Among the entries below, please repeat exactly and only the lines from the line containing "[button] (1062, 138)" to the line containing "For every named target in this 1691×2184", both lines included.

Data supplied
┌──

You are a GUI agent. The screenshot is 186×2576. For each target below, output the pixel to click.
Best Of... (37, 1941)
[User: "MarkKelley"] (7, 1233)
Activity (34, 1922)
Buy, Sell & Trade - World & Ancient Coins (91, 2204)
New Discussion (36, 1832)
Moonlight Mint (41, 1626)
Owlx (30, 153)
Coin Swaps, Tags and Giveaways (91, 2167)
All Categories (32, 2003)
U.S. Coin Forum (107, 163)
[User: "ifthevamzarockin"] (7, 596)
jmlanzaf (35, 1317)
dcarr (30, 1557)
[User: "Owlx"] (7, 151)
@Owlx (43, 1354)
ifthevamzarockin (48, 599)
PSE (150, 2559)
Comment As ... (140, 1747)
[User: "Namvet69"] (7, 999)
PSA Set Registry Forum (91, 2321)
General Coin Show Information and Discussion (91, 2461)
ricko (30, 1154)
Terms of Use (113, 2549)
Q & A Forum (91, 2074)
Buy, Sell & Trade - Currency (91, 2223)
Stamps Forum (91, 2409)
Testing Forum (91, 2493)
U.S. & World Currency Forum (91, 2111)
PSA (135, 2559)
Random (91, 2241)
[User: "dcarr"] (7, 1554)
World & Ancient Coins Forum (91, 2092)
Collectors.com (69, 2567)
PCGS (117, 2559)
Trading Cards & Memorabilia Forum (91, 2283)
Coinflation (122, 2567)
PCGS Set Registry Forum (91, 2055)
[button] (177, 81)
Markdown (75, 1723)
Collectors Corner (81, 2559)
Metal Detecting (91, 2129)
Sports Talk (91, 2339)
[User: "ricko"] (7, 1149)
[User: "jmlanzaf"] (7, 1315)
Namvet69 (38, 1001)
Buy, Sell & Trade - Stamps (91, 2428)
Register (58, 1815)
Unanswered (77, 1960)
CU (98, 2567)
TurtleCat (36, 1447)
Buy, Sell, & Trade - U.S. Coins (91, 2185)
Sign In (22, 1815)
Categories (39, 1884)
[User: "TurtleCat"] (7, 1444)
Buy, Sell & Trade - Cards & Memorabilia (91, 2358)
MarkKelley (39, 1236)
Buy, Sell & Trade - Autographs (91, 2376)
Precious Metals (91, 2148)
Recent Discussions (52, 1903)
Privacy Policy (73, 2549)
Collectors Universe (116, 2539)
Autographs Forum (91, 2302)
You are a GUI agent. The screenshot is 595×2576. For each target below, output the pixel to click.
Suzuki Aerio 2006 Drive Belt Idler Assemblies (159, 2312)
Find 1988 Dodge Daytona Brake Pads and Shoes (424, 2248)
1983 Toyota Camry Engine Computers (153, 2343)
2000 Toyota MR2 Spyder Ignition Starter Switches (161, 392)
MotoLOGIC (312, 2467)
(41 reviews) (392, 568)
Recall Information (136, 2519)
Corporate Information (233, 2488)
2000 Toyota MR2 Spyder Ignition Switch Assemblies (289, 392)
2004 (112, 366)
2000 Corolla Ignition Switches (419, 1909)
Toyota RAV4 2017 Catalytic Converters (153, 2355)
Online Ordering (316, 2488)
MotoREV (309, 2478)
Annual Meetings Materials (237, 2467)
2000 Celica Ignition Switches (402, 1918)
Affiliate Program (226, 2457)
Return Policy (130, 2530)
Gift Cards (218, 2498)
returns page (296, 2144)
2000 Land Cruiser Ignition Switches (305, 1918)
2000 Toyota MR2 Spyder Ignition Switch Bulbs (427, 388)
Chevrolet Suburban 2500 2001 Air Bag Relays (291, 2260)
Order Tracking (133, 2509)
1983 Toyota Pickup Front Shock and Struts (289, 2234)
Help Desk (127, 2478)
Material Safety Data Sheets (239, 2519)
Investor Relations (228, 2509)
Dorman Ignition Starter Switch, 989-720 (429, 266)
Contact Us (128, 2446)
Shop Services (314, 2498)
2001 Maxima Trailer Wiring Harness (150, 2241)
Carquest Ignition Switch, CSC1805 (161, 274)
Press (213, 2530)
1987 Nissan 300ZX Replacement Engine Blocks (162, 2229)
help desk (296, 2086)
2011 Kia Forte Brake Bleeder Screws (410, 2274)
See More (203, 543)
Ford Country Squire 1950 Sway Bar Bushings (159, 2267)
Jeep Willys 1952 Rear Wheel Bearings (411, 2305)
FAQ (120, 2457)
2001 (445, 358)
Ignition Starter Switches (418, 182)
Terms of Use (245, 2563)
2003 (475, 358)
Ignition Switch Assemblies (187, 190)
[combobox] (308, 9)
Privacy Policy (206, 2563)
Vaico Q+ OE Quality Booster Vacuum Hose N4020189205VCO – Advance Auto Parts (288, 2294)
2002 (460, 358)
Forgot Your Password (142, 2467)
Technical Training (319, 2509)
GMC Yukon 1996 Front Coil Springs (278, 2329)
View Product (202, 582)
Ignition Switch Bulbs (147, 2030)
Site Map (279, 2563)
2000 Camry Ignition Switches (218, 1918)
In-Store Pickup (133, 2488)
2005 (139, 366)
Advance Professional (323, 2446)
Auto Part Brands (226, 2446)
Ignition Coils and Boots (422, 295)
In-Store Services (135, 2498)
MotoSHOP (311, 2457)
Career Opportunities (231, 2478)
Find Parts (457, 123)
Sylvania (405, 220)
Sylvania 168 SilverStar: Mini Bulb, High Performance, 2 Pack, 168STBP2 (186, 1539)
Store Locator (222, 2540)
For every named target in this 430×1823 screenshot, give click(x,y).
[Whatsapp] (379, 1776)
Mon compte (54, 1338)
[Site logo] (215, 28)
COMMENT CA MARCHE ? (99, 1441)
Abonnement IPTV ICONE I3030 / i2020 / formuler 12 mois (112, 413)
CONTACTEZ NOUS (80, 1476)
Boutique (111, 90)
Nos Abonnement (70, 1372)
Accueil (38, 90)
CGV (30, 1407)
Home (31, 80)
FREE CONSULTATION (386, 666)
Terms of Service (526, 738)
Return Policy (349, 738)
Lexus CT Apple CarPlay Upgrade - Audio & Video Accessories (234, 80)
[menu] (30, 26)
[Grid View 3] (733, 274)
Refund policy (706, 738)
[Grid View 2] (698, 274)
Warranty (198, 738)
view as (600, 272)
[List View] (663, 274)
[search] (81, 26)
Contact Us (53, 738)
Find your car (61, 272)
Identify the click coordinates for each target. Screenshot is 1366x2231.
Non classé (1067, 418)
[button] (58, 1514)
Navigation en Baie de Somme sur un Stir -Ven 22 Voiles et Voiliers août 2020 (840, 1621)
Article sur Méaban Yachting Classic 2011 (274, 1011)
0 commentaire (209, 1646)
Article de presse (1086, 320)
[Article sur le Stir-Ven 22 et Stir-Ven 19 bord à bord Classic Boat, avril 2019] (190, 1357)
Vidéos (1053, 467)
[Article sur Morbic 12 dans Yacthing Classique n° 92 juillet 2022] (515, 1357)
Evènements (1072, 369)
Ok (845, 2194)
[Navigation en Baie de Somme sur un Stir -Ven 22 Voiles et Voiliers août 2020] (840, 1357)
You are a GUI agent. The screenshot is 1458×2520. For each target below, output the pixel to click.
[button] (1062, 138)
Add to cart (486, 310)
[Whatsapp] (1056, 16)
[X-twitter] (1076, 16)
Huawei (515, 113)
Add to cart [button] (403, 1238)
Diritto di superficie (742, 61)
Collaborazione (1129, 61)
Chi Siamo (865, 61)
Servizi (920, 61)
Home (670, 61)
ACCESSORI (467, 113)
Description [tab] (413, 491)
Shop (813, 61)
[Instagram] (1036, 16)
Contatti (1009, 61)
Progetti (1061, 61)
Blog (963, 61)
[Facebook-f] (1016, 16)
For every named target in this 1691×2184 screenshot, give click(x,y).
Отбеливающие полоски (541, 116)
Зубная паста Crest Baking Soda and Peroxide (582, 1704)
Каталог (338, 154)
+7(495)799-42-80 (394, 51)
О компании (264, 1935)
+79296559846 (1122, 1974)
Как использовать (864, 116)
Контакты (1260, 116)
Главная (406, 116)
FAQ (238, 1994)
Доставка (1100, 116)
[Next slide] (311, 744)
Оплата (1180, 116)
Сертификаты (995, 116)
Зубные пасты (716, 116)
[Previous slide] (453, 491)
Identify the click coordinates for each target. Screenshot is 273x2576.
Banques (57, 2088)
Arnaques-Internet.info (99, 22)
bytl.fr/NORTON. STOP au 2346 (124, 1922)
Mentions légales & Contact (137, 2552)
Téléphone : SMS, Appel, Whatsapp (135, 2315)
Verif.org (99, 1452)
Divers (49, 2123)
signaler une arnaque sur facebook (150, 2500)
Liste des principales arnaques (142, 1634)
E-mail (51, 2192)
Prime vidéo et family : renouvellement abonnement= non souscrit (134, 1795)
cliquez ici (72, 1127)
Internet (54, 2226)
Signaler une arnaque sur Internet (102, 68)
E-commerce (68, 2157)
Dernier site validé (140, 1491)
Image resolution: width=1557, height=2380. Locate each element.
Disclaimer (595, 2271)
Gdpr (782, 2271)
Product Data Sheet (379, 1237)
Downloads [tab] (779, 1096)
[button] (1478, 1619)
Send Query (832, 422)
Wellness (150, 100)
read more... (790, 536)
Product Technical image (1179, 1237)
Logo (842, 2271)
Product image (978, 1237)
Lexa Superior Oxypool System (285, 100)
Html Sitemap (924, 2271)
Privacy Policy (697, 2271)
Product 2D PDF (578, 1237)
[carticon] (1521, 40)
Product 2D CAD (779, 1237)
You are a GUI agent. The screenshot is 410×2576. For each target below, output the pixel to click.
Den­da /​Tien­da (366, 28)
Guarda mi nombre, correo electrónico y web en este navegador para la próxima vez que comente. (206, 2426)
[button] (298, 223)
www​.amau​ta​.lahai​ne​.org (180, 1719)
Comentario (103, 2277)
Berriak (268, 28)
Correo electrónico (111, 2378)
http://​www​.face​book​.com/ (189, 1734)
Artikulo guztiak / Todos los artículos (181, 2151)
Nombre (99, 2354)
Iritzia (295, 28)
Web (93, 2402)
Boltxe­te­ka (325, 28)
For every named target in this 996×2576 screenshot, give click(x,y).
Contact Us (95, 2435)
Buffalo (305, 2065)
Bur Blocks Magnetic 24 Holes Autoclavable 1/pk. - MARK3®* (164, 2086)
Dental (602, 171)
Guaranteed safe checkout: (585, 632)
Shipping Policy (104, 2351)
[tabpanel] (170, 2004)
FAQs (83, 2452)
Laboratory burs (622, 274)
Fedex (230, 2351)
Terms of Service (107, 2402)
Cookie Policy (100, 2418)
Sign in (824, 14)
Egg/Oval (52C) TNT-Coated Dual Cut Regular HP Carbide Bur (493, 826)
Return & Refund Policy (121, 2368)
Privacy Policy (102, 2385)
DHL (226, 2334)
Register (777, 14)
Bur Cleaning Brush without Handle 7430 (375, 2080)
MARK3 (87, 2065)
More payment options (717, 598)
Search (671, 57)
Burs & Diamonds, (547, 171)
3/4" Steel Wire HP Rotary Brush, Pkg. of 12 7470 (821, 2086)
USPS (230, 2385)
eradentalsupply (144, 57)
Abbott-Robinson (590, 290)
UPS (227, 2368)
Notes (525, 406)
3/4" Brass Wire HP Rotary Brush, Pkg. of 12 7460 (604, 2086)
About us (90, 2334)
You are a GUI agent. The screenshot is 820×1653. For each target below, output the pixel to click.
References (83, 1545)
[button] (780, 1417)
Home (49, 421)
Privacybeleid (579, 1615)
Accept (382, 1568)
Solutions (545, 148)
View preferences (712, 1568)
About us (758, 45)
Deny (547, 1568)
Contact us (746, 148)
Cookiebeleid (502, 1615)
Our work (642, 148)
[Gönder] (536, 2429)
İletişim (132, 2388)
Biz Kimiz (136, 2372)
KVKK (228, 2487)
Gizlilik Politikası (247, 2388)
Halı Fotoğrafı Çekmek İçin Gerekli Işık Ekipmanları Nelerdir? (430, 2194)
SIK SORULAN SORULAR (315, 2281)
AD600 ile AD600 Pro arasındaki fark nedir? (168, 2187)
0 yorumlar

└──

Response to this task
[button] (1062, 138)
Add to cart (486, 310)
[Whatsapp] (1056, 16)
[X-twitter] (1076, 16)
Huawei (515, 113)
Add to cart [button] (403, 1238)
Diritto di superficie (742, 61)
Collaborazione (1129, 61)
Chi Siamo (865, 61)
Servizi (920, 61)
Home (670, 61)
ACCESSORI (467, 113)
Description [tab] (413, 491)
Shop (813, 61)
[Instagram] (1036, 16)
Contatti (1009, 61)
Progetti (1061, 61)
Blog (963, 61)
[Facebook-f] (1016, 16)
For every named target in this 1691×2184 screenshot, give click(x,y).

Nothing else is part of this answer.